Crumb Crust (From Gourmet Magazine, November, 1999, available on Epicurious)
- 1 1/2 cups (5 oz) finely ground graham crackers or cookies such as chocolate or vanilla wafers or gingersnaps
- 5 tablespoons unsalted butter, melted
- 1/3 cup sugar
- 1/8 teaspoon salt
Stir together crust ingredients and press onto bottom and 1 inch up side of a buttered 24-centimeter springform pan. Fill right away or chill up to 2 hours.
New York Cheesecake (From Gourmet Magazine, November 1999, available on Epicurious)
- 1 crumb-crust recipe, made with finely ground graham crackers
- 5 (8 oz.) packages cream cheese, softened
- 1 3/4 cups sugar
- 3 tablespoons all-purpose flour
- Finely grated zest of 1 orange
- Finely grated zest of 1 lemon
- 5 large eggs
- 2 large egg yolks
- 1/2 teaspoon vanilla
Make crumb crust as directed in recipe, above. Preheat oven to 550 degrees.
Beat together cream cheese, sugar, flour, and zests with an electric mixer until smooth. Add egg and yolks, 1 at a time, then vanilla, beating on low speed until each ingredient is incorporated and scraping down bowl between additions.
Put springform pan with crust in a shallow baking pan. Pour filling into crust (springform pan will be completely full) and bake in baking pan (to catch drips) in middle of oven 12 minutes, or until puffed.
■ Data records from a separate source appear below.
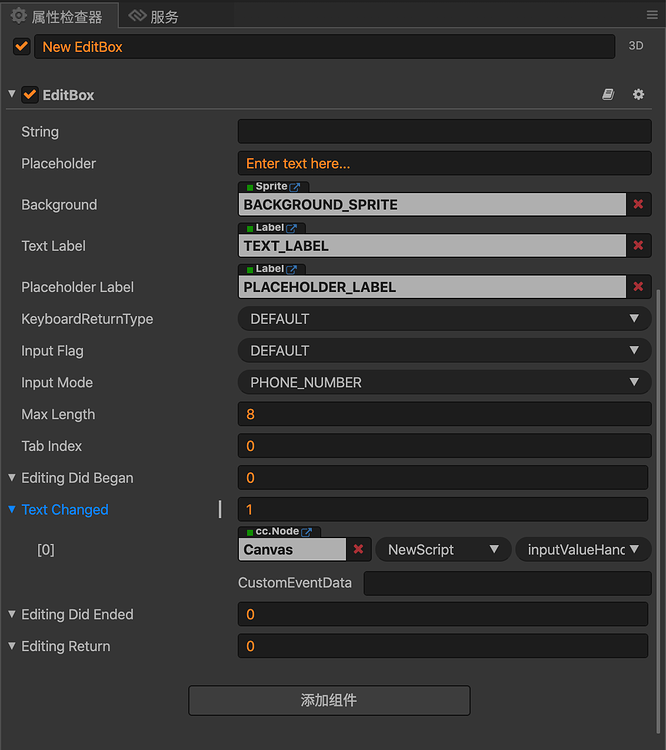
Task: Open the Input Mode PHONE_NUMBER dropdown
Action: pos(444,383)
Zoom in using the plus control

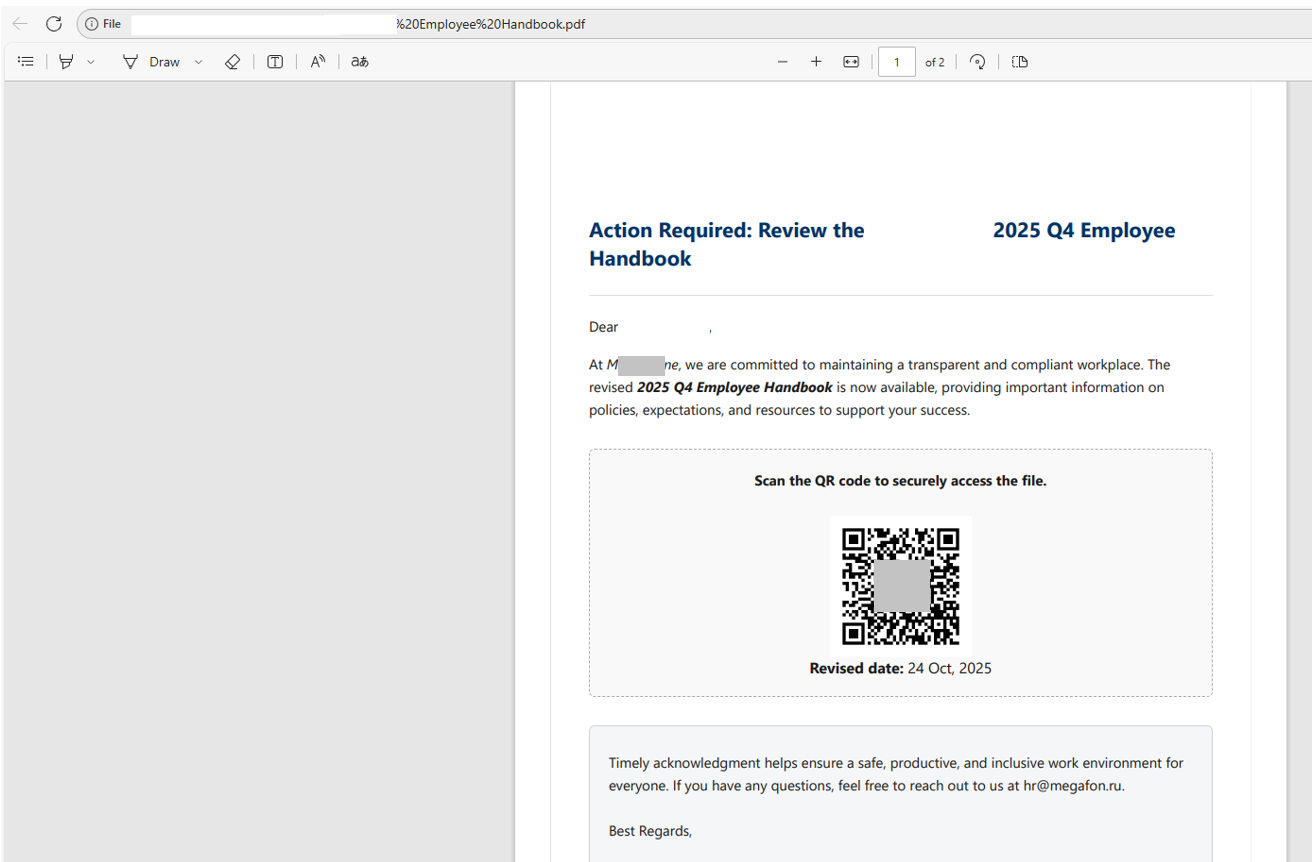[816, 61]
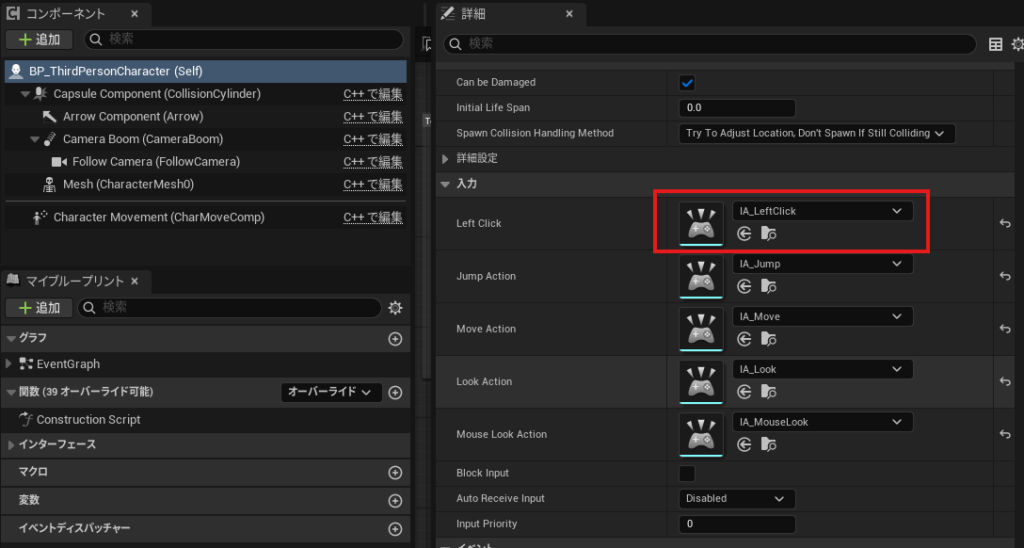Open the Auto Receive Input dropdown
The height and width of the screenshot is (548, 1024).
click(736, 498)
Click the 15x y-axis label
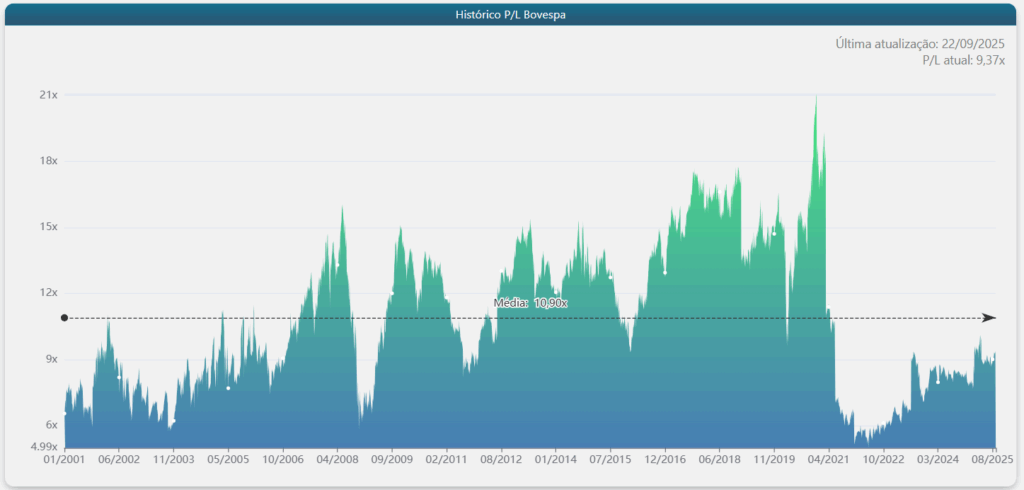Screen dimensions: 1024x490 [x=48, y=227]
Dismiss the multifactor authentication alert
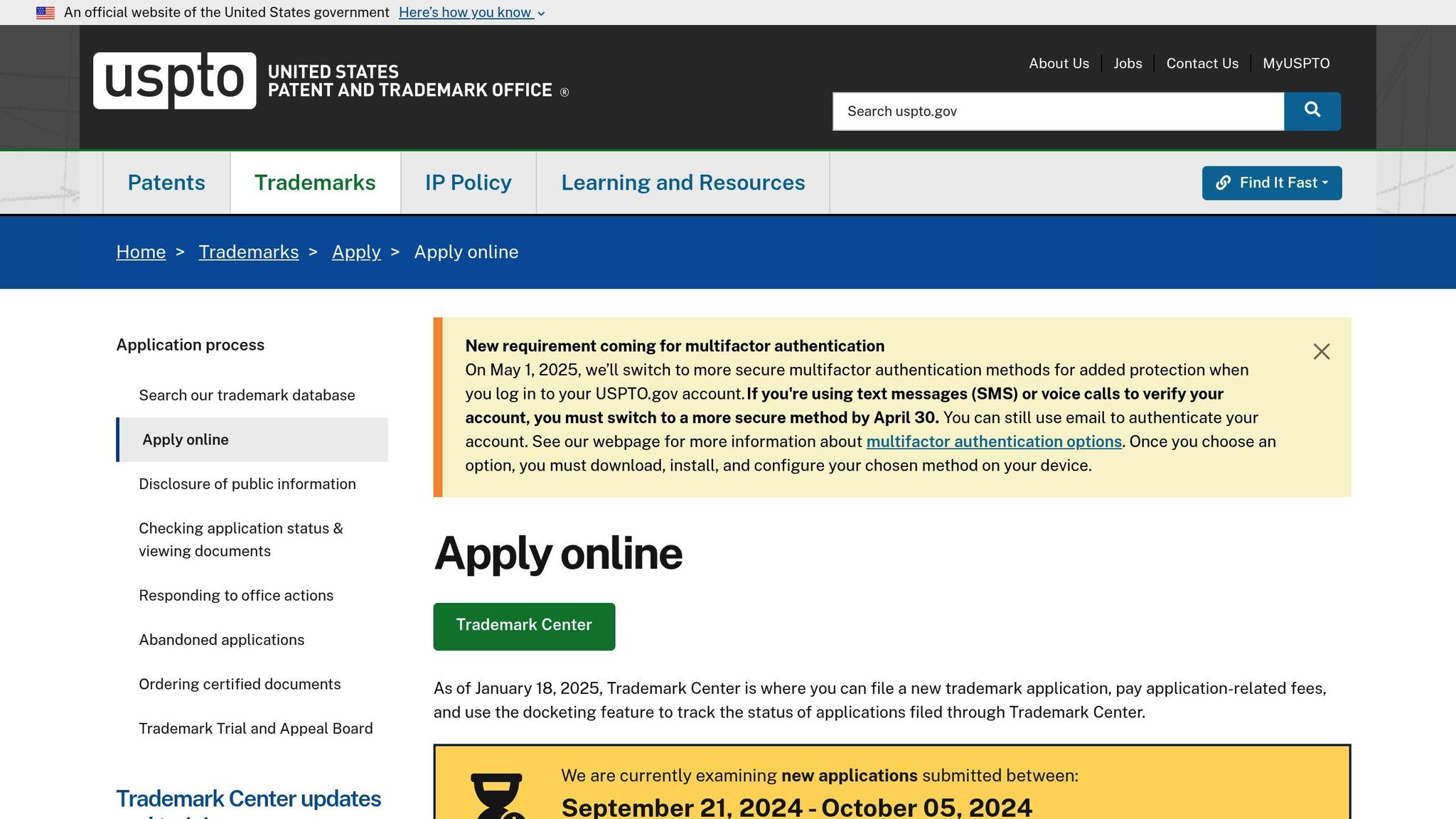The height and width of the screenshot is (819, 1456). pyautogui.click(x=1321, y=352)
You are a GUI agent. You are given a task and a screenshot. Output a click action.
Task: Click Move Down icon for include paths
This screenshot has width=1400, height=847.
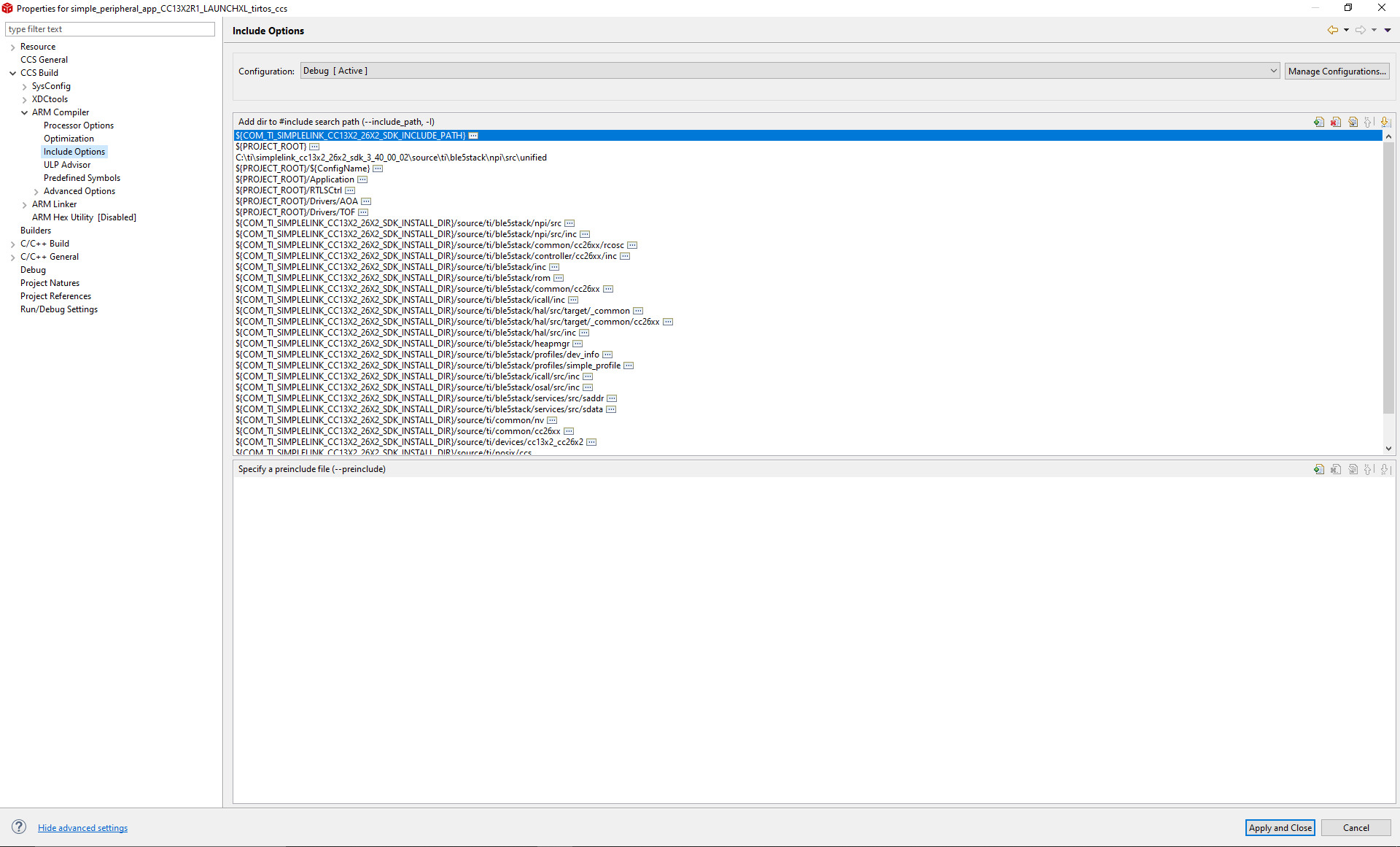click(x=1385, y=122)
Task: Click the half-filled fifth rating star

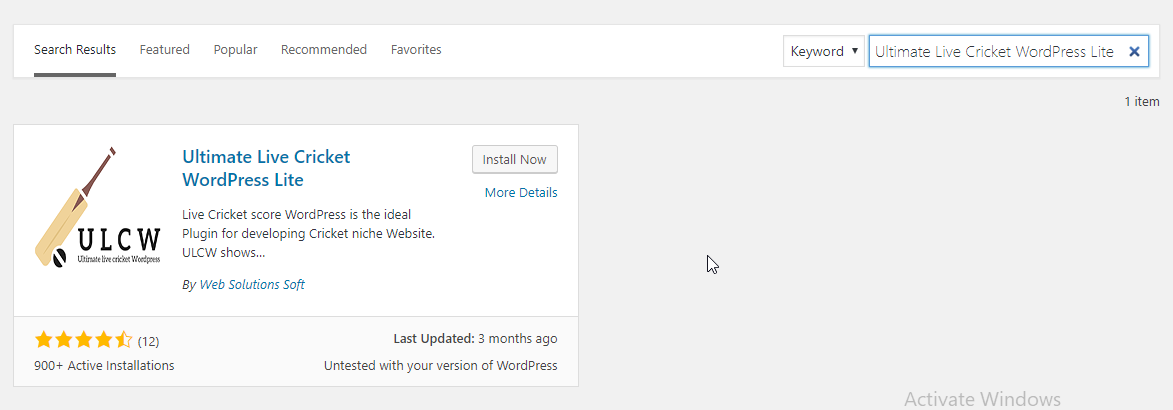Action: click(x=124, y=340)
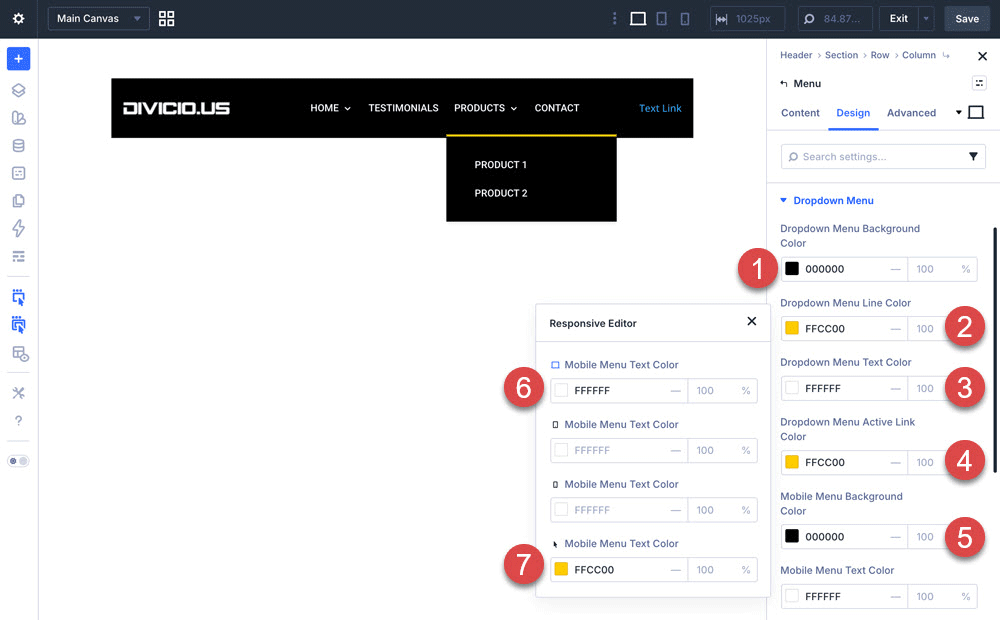
Task: Pick the Dropdown Menu Line Color swatch
Action: tap(793, 328)
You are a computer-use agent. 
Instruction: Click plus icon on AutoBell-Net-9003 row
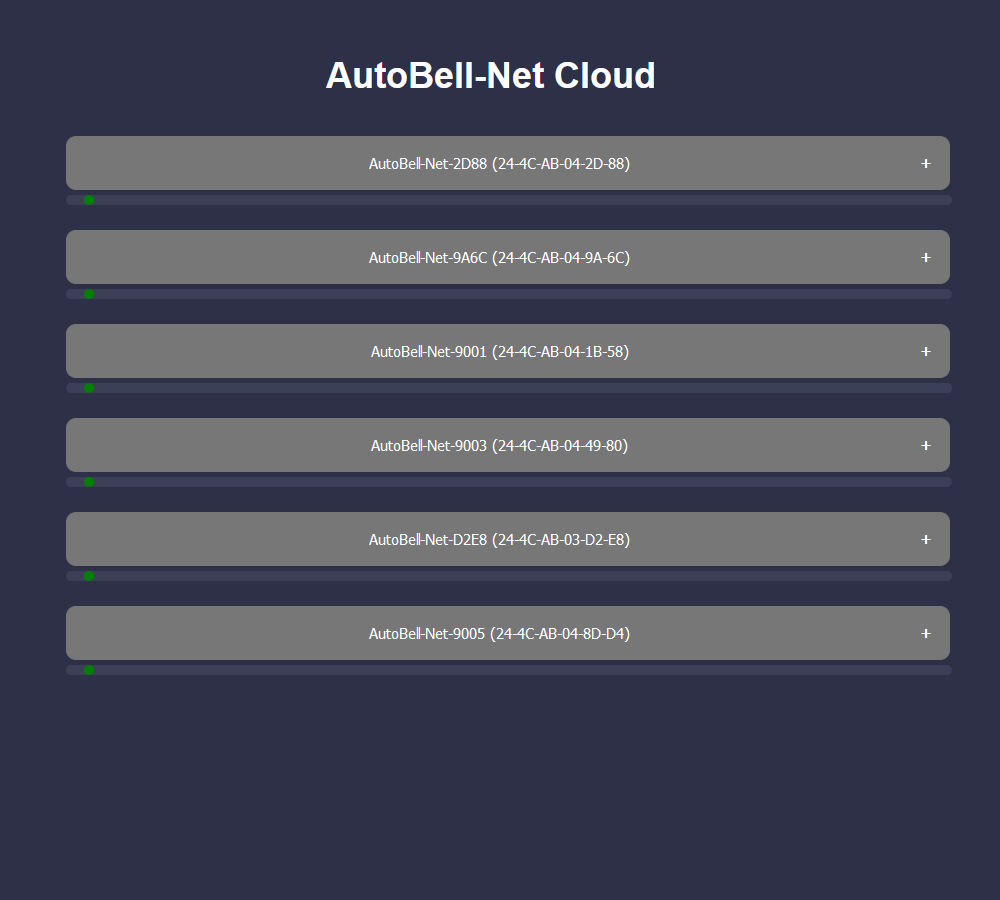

Reduce temperature to 200 degrees and continue baking until cake is mostly firm (center will still be slightly wobbly when pan is gently shaken), about 1 hour more.
Run a knife around top edge of cake to loosen and cool completely in springform pan on a rack. Chill cake, loosely covered, at least 6 hours. Remove side of pan and transfer cake to a plate. Bring to room temperature before serving.An article that Ken read said that almost all cheesecakes crack along the top while they’re cooking or while they’re cooling… and since that happened last time (during the trial run) we figured it would happen again this time, which is why I bought some fresh strawberries that we will slice up and display nicely on the top of the cheesecake when we bring it for the party tomorrow. That way you won’t be able to see the crack.